In 1848, just after news had gone public that gold was discovered near Sutter’s Mill in California, a lot of money started pouring into the state. Two potential investors were Henry Wells of Vermont and William G. Fargo of New York. They had both made their fortunes from the budding express industry, which was built on delivering packages and payments to customers across the Eastern part of America.
They became a financial institution in 1852 when they organized Wells Fargo & Company, a small institution they started with just $300,000 in capital. They took advantage of lax regulation in the state, where neither banks nor express companies were watched closely. In fact, all one needed to open a bank at the time was a safe and an office to store the safe within.
Their relative late entry to the Western market meant the pair faced stiff competition. So the company attempted to out-offer its competition. They assisted with general forwarding of mail and packages, they acted as middle-men to buy and sell gold dust, and they managed a freight service that ran from coast to coast.

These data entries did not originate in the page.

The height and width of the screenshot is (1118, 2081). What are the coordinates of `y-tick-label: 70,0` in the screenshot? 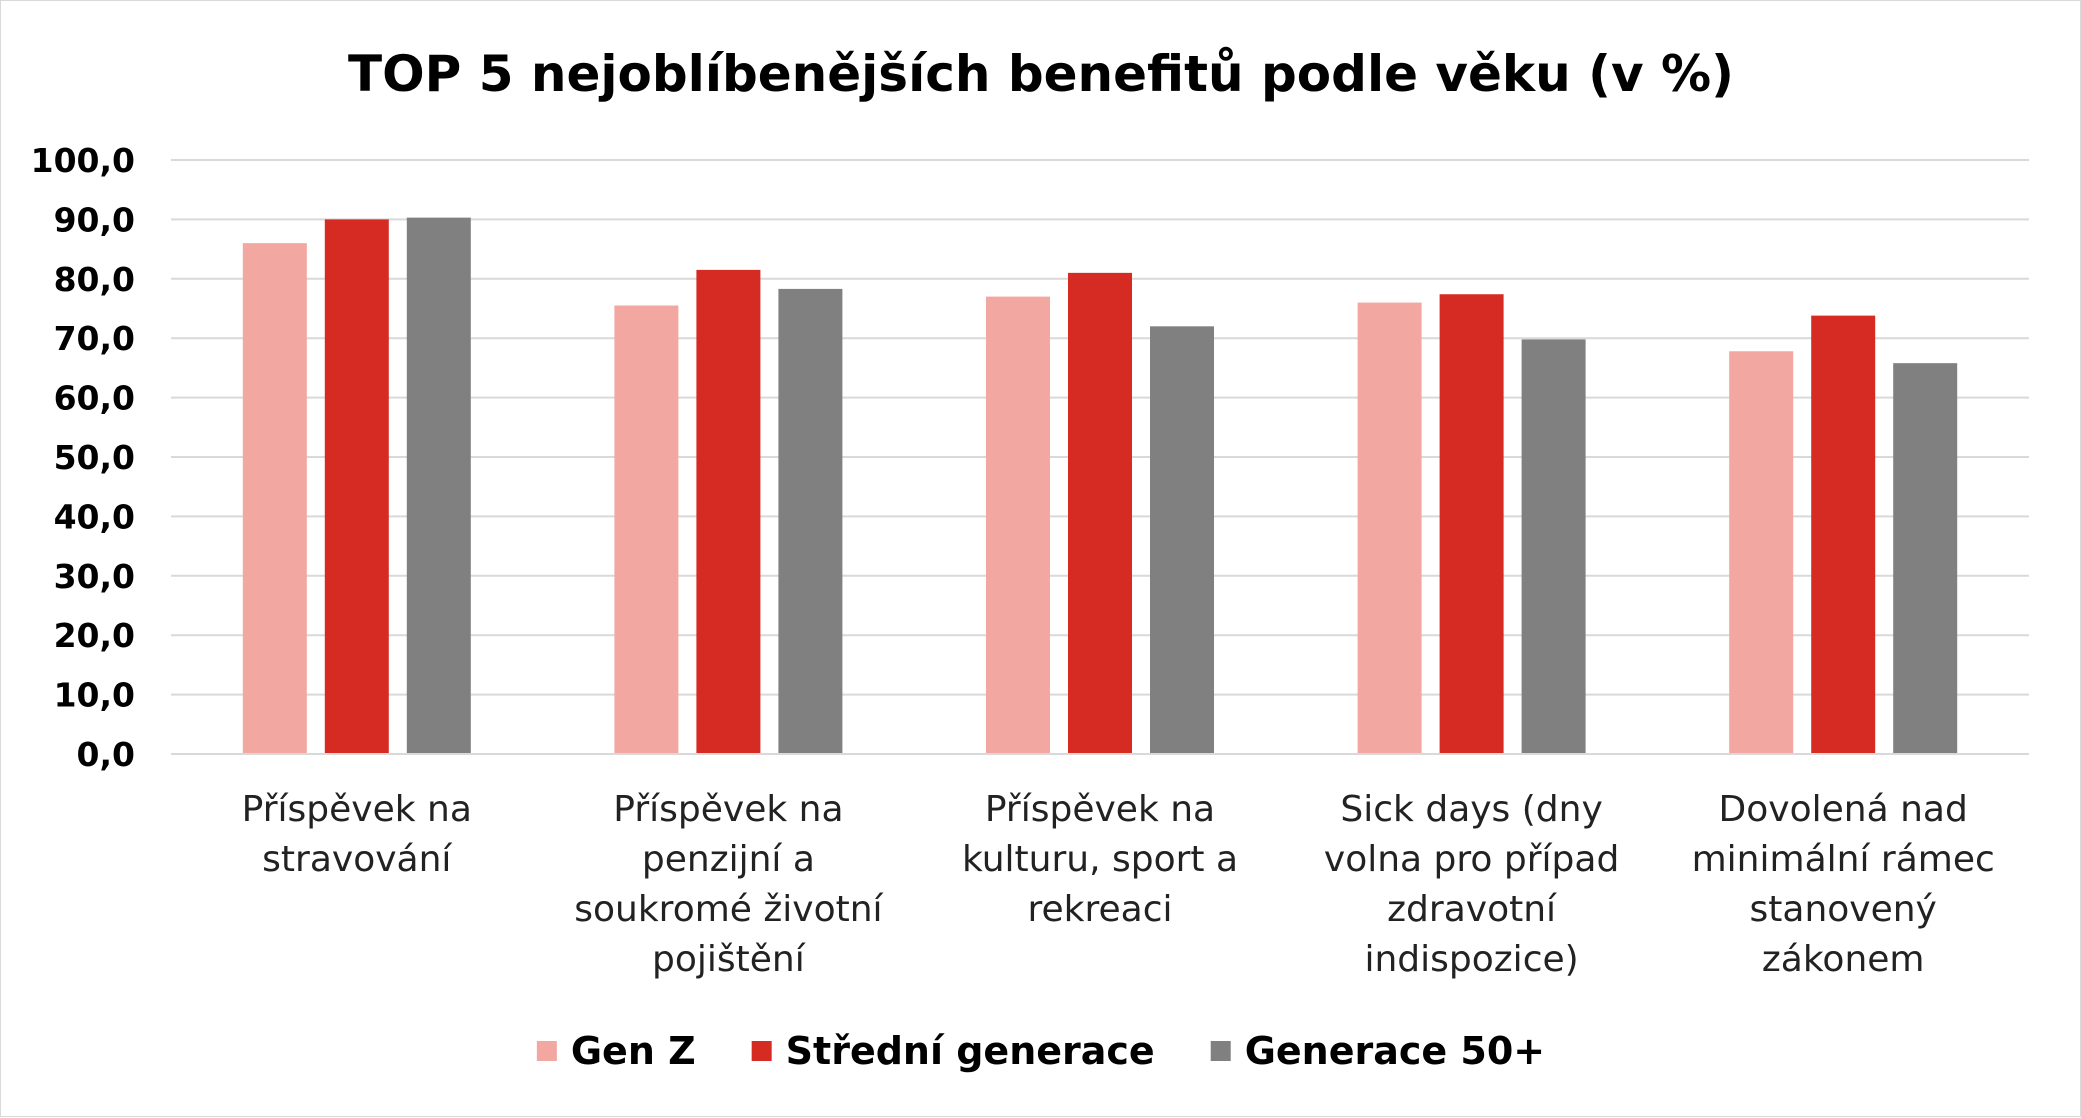 It's located at (94, 338).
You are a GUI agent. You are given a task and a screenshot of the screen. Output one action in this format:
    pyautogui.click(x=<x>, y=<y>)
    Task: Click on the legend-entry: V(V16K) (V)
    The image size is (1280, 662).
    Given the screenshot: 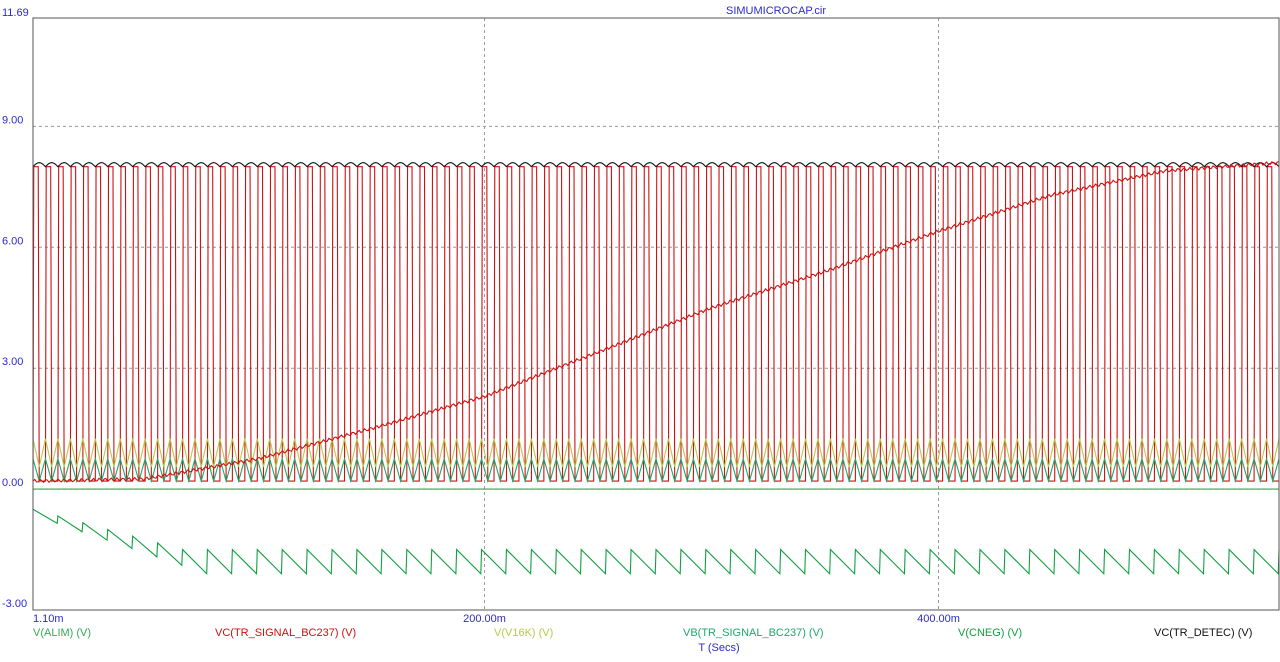 What is the action you would take?
    pyautogui.click(x=524, y=633)
    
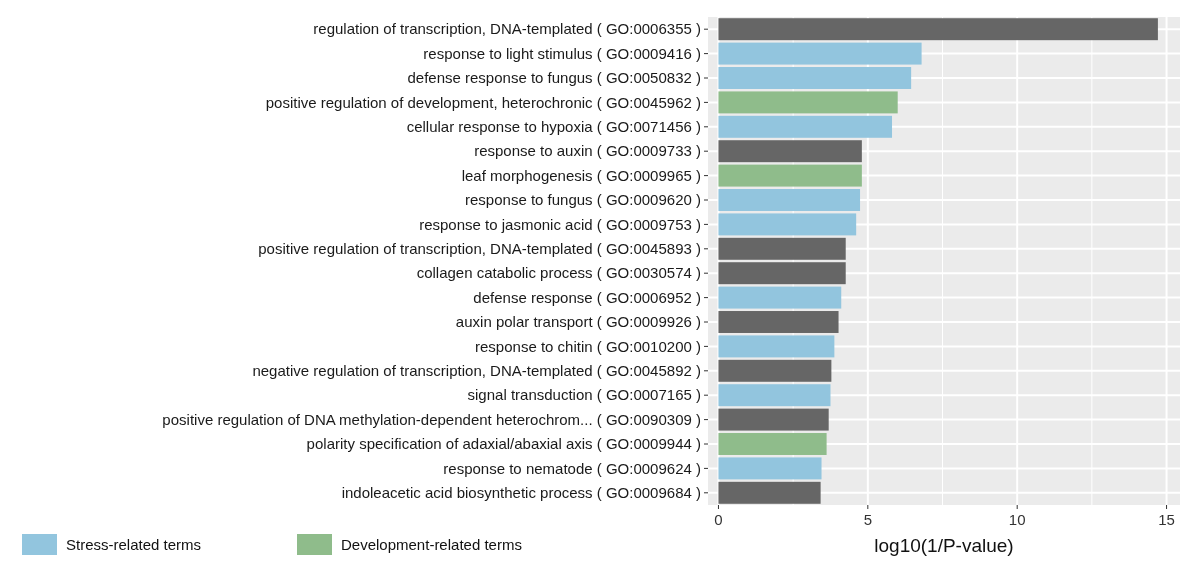 The width and height of the screenshot is (1196, 567). I want to click on y-tick-label: response to light stimulus ( GO:0009416 ), so click(562, 53).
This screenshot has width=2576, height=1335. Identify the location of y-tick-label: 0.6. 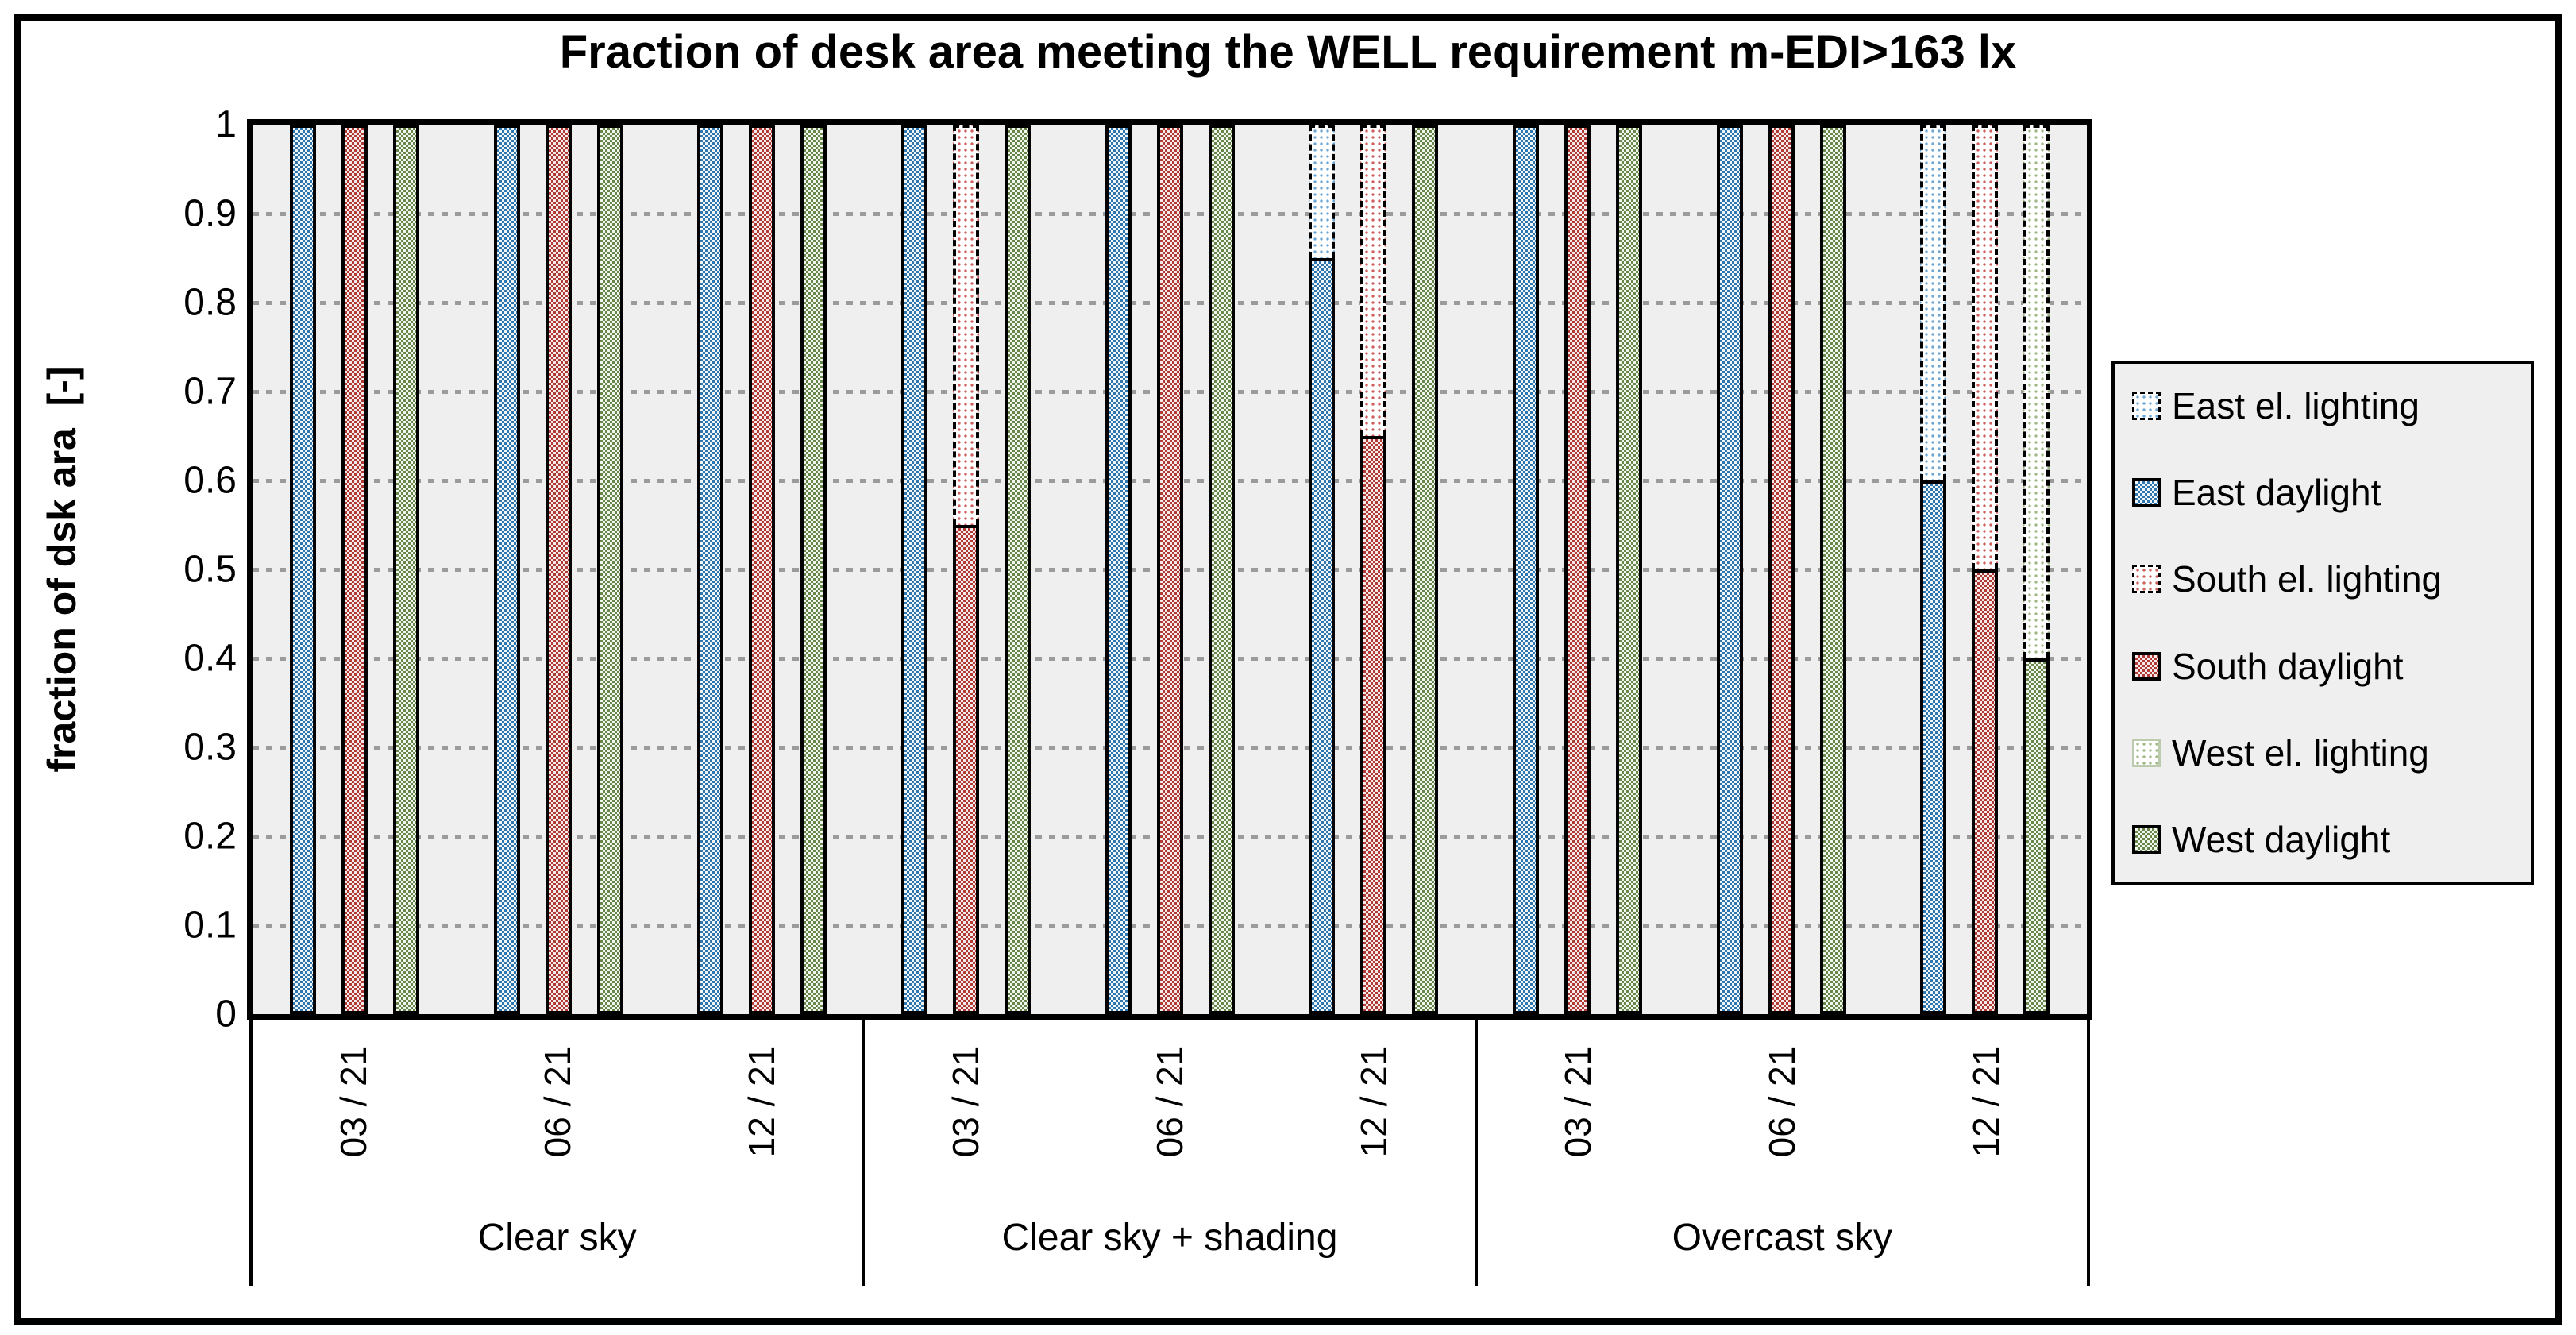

The company grew relatively quickly, establishing banking offices on key portions of the gold veins running through the mountains of California. They also established a network of freight and messenger outposts throughout the middle of America.
Wells Fargo almost went under in 1855, when poor speculation led to a mass market collapse. Many banks in the San Francisco area were run out of their money, but Wells Fargo was able to survive despite facing a run on its own banks. Their decision to keep money in San Francisco allowed them to pay out customers, rather than waste time funneling money back and forth to New York.